Fitch Ratings has affirmed OJSC Azerbaijan Mortgage Fund's (AMF) Long-Term Foreign and Local Currency Issuer Default Ratings (IDRs) at 'BB+' with Negative Outlooks.
AMF's ratings are equalised with Azerbaijan's sovereign ratings (BB+/Negative), reflecting the entity's strong legal linkage with the republic, strategically important role to the state's housing finance policy and the state's tight state control over AMF's activities. The ratings are also supported by a buy-back guarantee for AMF's bonds provided by the central bank. Fitch views AMF as a credit-linked entity under its "Rating of Public-Sector Entities Criteria".
KEY RATING DRIVERS
Legal Status Assessed as Stronger
Fitch deems AMF's legal links with the state as strong. AMF was established under the presidential decree in 2005. Since mid-2016 its legal status was changed to an open joint stock company, 100%-owned by the state, from a non-commercial entity operating under the central bank. Any potential AMF's reorganisation and liquidation as a state financial institution are subject to a special presidential decree.
Strategic Importance Assessed as Stronger
Fitch views AMF's role as strategically important to the state's housing policy as provision of affordable housing is a high priority for Azerbaijan. Demand for housing is fuelled by a growing population and the continued urbanisation of the country amid aging housing stock. The state makes steady contributions to AMF to support housing affordability in the republic.
AMF acts as a government's agent in promoting subsidised long-term mortgage loans as a means to providing Azerbaijanis with affordable housing. AMF's role is also to channel state funding to national financial institutions, as market-based mortgage securitisation is under-developed in Azerbaijan. AMF's mandate is to issue mortgage bonds, thus providing low-cost funding to local banks, while collateralised loans have to meet AMF's strict standards, reducing credit risk and ensuring the quality of the portfolio.
Control Assessed as Stronger
AMF operates under strong control and oversight from the state. President of Azerbaijan and the government set the fund's strategic objectives, define lending and funding policies and appoint members of AMF's board of directors and supervisory board. The latter has five members, including Deputy Ministers of Economy, Finance and Labour, and also Deputy Head of The State Housing Construction Agency, and Deputy Chairman of Azerbaijan's central bank.

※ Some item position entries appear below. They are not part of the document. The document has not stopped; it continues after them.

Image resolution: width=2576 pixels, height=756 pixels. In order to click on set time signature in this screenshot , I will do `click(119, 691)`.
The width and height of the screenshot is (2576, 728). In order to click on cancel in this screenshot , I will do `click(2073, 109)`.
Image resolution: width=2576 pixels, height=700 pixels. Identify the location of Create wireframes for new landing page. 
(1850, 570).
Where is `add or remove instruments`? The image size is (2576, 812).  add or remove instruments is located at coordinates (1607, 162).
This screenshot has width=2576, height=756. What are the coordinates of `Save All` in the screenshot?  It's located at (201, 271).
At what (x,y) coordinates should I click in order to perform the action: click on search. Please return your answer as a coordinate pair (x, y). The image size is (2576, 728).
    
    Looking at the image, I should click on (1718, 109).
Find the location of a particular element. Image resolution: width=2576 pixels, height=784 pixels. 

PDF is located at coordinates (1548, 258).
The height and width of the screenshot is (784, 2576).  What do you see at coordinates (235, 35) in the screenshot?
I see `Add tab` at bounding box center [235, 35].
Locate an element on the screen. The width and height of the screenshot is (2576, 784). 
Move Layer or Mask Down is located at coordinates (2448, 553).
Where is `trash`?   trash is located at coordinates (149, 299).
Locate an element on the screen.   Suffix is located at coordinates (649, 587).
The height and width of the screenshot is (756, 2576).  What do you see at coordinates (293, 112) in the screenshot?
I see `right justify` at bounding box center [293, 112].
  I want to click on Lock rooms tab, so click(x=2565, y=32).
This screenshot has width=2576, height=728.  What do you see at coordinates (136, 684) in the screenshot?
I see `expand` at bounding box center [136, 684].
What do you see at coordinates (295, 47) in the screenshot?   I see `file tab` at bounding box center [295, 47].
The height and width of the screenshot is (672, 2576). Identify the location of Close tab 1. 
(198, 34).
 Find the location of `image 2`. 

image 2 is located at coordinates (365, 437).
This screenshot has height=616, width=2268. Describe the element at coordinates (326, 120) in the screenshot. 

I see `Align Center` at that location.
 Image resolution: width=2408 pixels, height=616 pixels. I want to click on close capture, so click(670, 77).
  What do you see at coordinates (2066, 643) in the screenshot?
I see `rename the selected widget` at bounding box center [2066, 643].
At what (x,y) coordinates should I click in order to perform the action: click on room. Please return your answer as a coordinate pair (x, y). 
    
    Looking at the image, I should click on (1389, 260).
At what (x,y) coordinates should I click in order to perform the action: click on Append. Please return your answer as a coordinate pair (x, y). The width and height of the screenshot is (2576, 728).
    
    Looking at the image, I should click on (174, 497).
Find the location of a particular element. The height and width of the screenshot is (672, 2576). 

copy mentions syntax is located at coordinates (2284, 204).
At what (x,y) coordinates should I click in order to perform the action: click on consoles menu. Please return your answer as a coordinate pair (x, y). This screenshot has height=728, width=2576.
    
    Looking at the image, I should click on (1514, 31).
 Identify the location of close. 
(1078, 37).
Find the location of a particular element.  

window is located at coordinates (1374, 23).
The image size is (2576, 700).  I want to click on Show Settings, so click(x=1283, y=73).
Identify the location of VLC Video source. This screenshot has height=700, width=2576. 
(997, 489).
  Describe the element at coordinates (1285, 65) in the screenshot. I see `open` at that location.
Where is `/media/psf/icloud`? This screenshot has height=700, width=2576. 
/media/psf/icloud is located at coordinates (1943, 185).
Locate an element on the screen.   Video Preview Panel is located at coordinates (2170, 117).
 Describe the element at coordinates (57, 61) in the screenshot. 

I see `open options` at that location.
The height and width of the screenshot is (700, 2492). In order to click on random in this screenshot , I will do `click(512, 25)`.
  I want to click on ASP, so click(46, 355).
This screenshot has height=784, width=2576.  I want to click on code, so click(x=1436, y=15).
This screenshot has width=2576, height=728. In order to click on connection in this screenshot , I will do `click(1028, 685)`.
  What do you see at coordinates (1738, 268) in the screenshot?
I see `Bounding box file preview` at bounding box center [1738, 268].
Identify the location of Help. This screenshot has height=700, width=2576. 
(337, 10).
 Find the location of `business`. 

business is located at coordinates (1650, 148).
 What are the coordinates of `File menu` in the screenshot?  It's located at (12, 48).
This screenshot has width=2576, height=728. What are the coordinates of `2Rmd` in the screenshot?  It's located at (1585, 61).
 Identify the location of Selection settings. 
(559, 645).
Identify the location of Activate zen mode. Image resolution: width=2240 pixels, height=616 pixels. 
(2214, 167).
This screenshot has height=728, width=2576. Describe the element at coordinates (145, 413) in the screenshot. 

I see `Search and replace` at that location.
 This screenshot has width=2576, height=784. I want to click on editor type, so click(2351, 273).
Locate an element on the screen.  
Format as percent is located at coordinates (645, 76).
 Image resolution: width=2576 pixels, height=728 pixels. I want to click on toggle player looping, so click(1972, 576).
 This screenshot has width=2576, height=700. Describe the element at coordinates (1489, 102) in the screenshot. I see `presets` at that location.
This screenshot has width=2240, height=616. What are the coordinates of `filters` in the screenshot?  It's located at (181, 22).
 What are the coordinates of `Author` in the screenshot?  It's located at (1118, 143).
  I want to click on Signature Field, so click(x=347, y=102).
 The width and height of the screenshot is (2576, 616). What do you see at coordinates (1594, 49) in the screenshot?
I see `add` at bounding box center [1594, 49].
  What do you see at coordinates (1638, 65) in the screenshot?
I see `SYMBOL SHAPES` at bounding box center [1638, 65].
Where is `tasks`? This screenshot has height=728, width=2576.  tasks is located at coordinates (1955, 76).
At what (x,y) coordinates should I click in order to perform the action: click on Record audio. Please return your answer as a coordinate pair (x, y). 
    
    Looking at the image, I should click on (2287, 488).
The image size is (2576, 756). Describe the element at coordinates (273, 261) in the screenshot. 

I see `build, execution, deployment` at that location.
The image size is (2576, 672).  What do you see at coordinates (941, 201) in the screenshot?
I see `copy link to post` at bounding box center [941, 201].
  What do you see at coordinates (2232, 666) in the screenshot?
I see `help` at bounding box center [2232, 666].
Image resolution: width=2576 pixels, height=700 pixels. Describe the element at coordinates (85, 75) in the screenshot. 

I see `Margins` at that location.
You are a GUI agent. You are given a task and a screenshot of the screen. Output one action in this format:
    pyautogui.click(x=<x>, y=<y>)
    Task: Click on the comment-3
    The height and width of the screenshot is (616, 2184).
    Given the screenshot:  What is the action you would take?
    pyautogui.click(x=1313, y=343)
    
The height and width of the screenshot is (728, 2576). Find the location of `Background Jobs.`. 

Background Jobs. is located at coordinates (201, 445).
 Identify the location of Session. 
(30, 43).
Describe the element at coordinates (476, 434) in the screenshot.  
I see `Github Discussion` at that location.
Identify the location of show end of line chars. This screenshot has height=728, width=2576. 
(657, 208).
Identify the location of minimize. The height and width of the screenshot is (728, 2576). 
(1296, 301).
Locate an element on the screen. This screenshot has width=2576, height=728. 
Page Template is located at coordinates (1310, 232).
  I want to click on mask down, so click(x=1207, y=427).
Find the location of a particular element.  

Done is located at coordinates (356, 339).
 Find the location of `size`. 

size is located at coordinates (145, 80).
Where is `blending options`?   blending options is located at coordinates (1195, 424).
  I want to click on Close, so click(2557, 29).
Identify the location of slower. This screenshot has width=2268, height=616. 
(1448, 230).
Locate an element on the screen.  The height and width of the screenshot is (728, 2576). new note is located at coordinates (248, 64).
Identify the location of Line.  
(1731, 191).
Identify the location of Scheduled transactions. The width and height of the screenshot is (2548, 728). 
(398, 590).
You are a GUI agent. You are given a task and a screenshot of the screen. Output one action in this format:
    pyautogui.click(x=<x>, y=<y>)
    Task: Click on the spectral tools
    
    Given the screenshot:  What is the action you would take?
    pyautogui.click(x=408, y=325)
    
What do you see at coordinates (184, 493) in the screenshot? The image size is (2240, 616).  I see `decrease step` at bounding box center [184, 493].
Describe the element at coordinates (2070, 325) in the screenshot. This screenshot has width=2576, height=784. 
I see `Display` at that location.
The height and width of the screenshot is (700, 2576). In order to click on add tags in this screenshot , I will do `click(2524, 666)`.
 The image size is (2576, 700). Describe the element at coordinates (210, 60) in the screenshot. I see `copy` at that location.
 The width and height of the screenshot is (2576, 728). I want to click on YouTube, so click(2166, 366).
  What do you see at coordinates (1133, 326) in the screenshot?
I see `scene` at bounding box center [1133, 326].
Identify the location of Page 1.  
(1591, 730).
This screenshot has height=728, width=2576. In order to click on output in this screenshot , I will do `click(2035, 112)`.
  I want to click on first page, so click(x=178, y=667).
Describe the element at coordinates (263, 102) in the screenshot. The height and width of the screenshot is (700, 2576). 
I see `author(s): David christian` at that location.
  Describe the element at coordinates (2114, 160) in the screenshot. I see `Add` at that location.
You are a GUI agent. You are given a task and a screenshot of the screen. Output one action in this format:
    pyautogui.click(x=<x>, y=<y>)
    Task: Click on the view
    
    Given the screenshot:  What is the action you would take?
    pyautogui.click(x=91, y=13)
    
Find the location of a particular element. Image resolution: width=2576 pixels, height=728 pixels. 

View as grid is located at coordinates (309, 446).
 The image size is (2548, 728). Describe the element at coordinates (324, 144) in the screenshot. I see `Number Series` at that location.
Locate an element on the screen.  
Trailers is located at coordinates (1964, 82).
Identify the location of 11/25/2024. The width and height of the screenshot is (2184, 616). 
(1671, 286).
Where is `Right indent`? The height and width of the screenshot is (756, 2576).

The supervisory board approves AMF's development strategy, annual budget and investment programmes. It monitors the entity's operations, use of budgetary funds, debt levels and liquidity position. AMF's cash account is held in the central bank. AMF's IFRS financial statements are audited by an independent external auditor for no more than three years.
Integration Assessed as Stronger
Fitch views AMF's integration into the general government sector as strong. While AMF's accounts are not consolidated in the central government's budget, AMF benefits from steady equity injections from the state budget and the central bank's buy-back guarantee for its bonds. Since end-2016, AMF is empowered with a right to issue sovereign-guaranteed bonds, which also supports our assessment of AMF's integration with the state as strong.
AMF has been receiving annual state contributions since its establishment. As of end-2016 the cumulative contributions totalled AZN316m and the government has approved an additional AZN50m equity injection in 2017. The central bank's buy-back guarantee provides sound liquidity support to AMF's bonds on the secondary market, which is evident from the central bank's holding of most of AMF's AZN335m outstanding bonds at end-2016.
For 2017, Financial Stability Board, which is governed by Azerbaijan's Prime Minister, has approved a new AZN200m guaranteed bond issue by AMF. Fitch expects that AMF will continue to benefit from state support over the medium term, unless the government changes its social housing funding policy.
Profitability Supported by Low-Cost Funding
Fitch projects AMF to remain profitable over the medium term, in line with its historical trend, which is supported by low-cost funding and the adequate quality of mortgage portfolio. However, Fitch estimates that the return on equity (net income/equity and reserves) ratio could moderately decline to 1.65% from an average 1.97% in 2014-2016 since AMF became an income taxpayer from end-2016.
AMF's operating activities have recovered since end-2016 after almost a full year of sluggish operations brought on by the entity's reorganisation. Fitch projects AMF's mortgage portfolio could grow 30%-40% in 2017 after a slight decline in 2016 (unaudited 2016: AZN539m), supported by an AZN50m equity injection and upcoming AZN200m bond issue.
Distressed Macroeconomic Environment
AMF was negatively affected by the continued recession and subdued economic activities in the country in 2016. This was due to lower oil prices and subsequent manat devaluation, amid continued rebalancing of sovereign finances and a weak banking sector. The government's policy response to the challenging macro environment is still under development, which could impact AMF in the medium term. AMF continues to operate with a narrow planning horizon as a result of a single-year sovereign budgetary framework.
A rating change would be triggered by changes to the ratings of the sovereign.
A weakening of linkages with the government through changes to the legal status of AMF leading to a dilution of control, or reduced state support due to weaker integration with the sovereign could result in the ratings being notched down from the sovereign ratings.